### Problem to solve:
For the entries that follow, state how many lines include the word "Given", giving the number and nothing else.

### Data for review:

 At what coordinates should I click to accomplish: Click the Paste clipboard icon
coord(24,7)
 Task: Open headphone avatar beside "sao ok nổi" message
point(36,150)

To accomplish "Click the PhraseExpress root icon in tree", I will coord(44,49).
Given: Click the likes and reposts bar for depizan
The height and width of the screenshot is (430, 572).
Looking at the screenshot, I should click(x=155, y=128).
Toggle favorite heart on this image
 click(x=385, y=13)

---

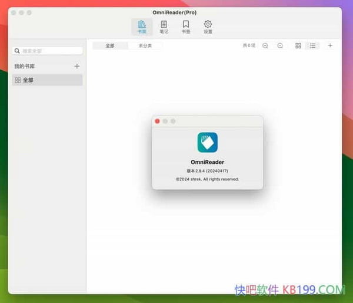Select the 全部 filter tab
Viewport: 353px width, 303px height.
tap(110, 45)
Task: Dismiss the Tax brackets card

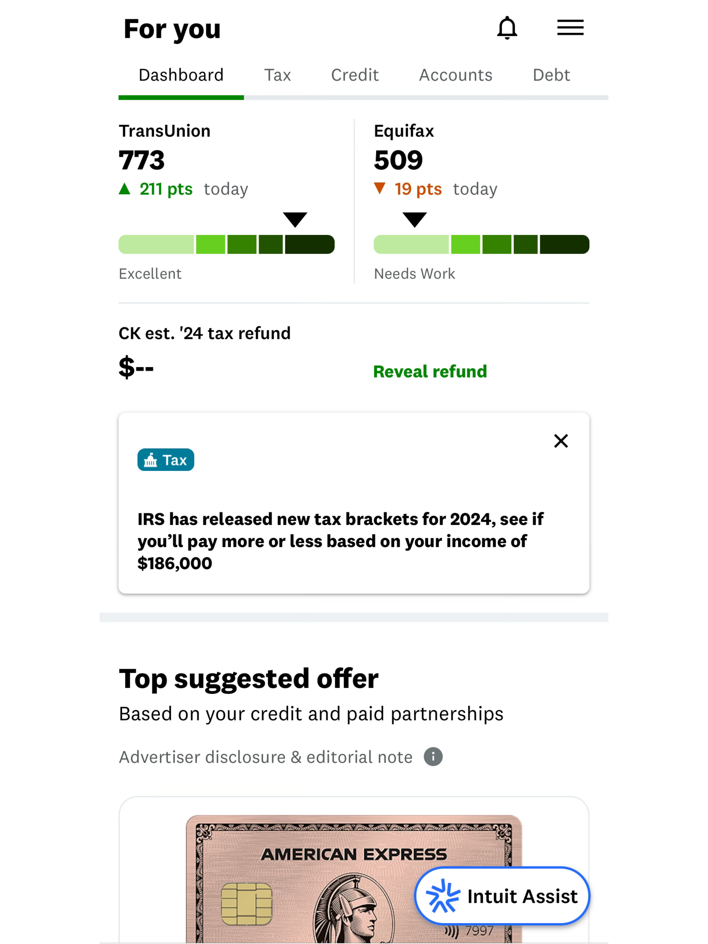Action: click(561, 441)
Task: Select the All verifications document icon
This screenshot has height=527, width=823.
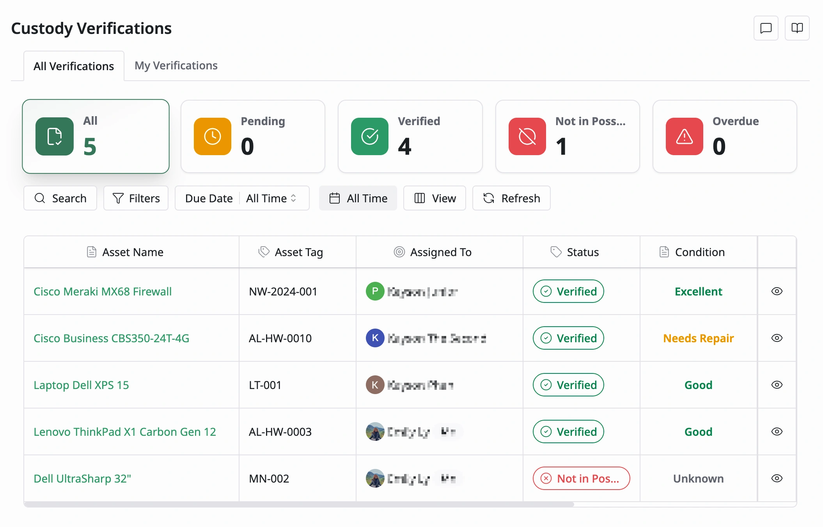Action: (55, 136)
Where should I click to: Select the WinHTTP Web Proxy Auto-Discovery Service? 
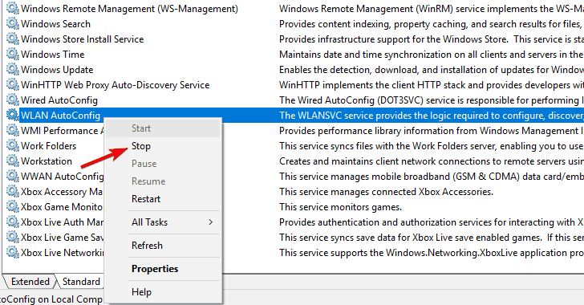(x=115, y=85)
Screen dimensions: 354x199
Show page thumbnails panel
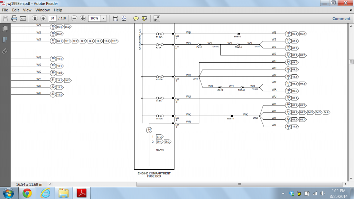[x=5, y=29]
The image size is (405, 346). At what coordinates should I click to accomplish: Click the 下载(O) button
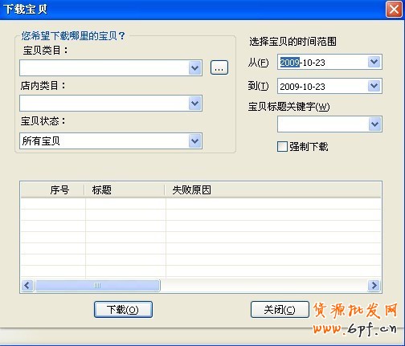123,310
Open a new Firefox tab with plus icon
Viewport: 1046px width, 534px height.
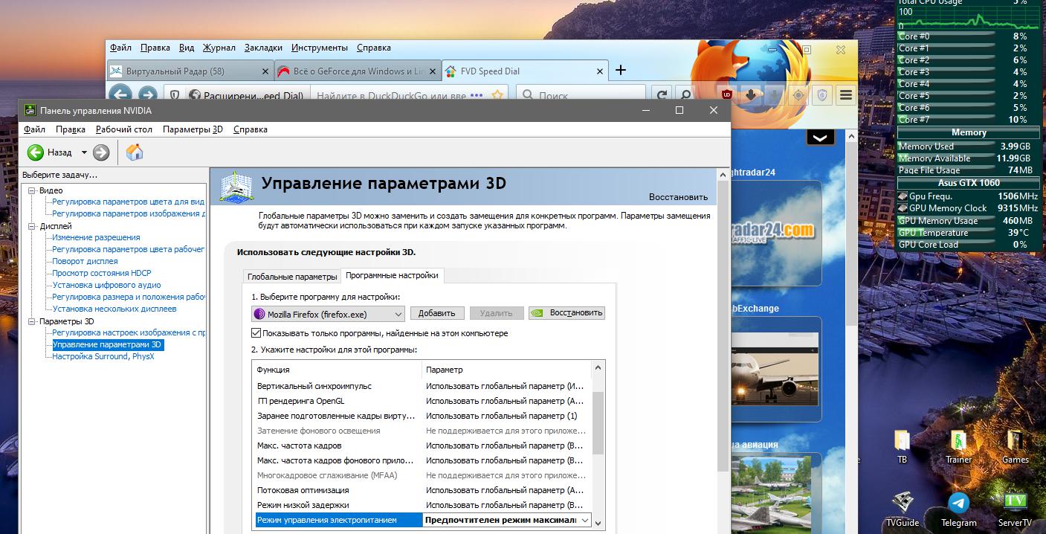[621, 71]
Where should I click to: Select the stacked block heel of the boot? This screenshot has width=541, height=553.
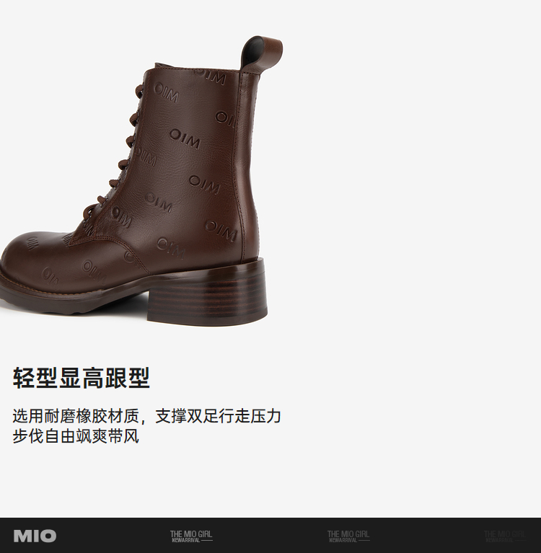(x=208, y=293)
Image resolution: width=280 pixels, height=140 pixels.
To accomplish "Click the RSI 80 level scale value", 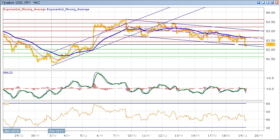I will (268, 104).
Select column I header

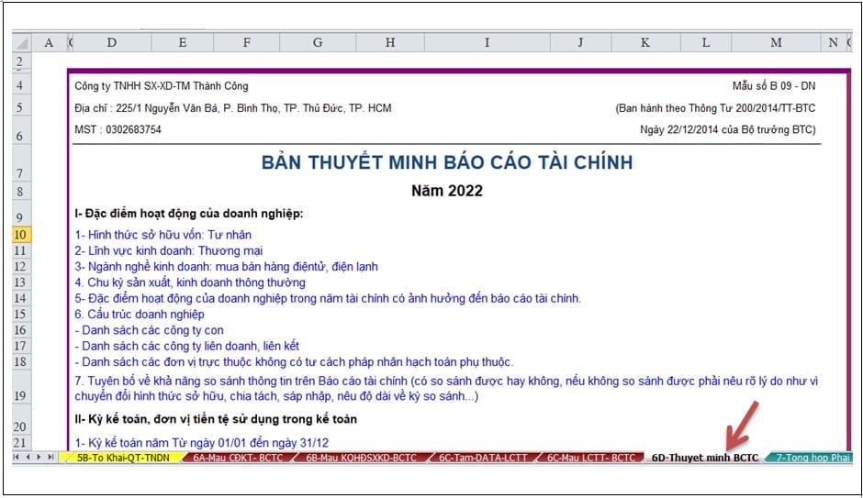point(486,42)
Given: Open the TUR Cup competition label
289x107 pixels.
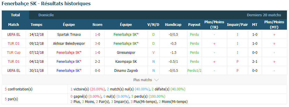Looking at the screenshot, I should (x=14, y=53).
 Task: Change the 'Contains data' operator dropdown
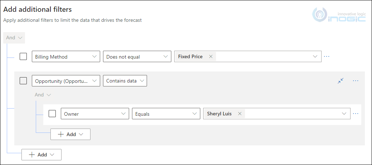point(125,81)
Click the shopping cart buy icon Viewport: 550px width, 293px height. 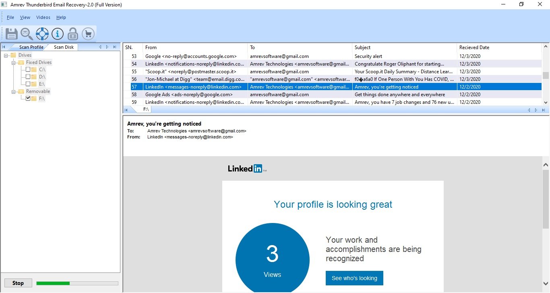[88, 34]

### Exercise answer:
2